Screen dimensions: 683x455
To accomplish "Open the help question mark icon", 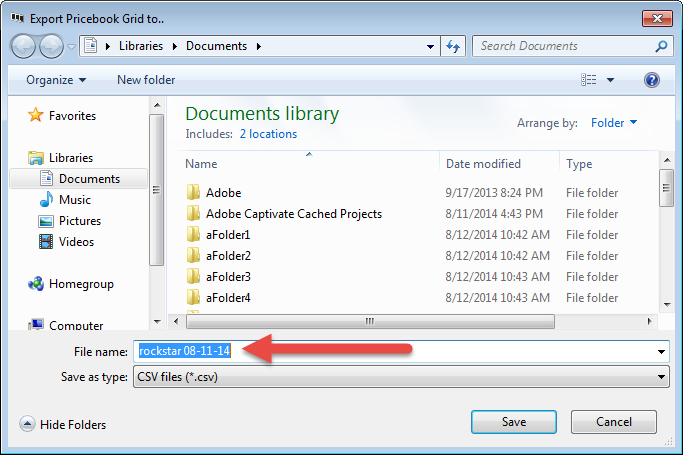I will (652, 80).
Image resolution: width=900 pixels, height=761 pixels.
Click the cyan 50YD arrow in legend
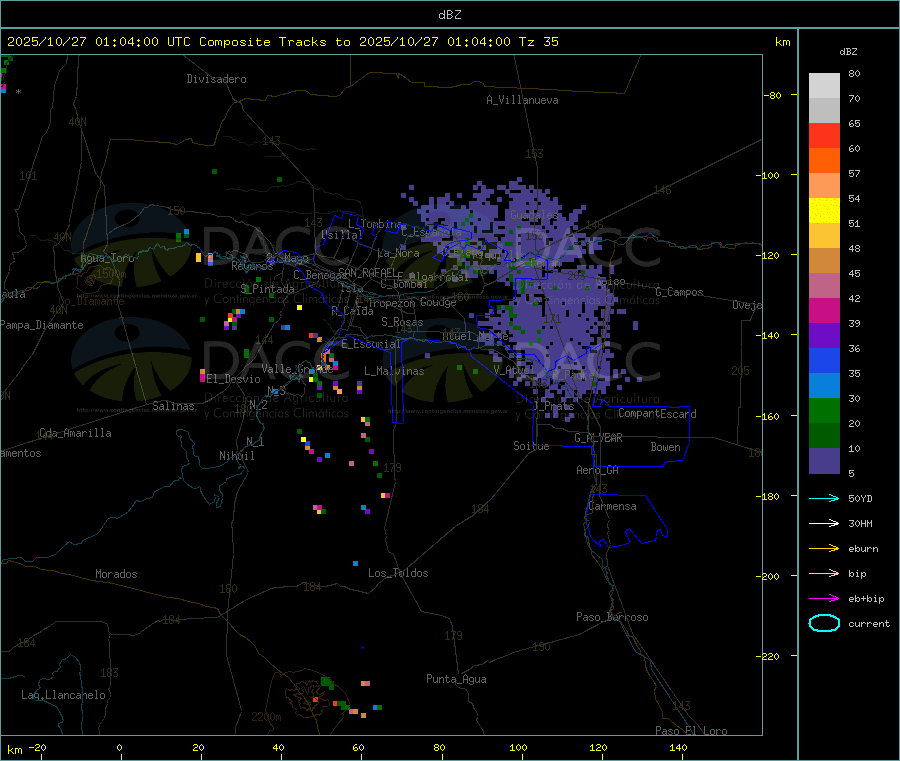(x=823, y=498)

==

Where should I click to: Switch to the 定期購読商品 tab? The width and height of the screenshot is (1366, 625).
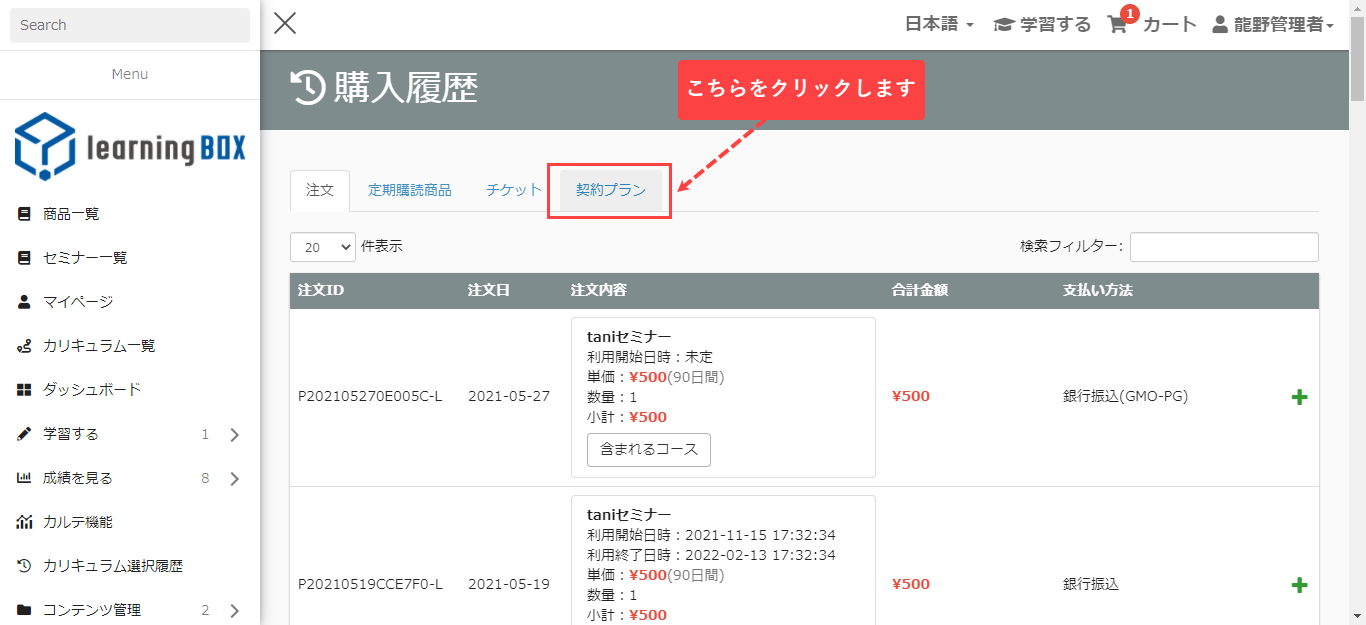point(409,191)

---

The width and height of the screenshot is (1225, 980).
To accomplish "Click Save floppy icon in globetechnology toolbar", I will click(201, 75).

▶ [REQUIRED TASK]:
Write out, unchanged, the rows from the line containing "The width and height of the screenshot is (1225, 980)." through the line containing "will click(201, 75).", both included, and nothing else.

▶ [TASK ANSWER]:
The width and height of the screenshot is (1225, 980).
To accomplish "Click Save floppy icon in globetechnology toolbar", I will click(201, 75).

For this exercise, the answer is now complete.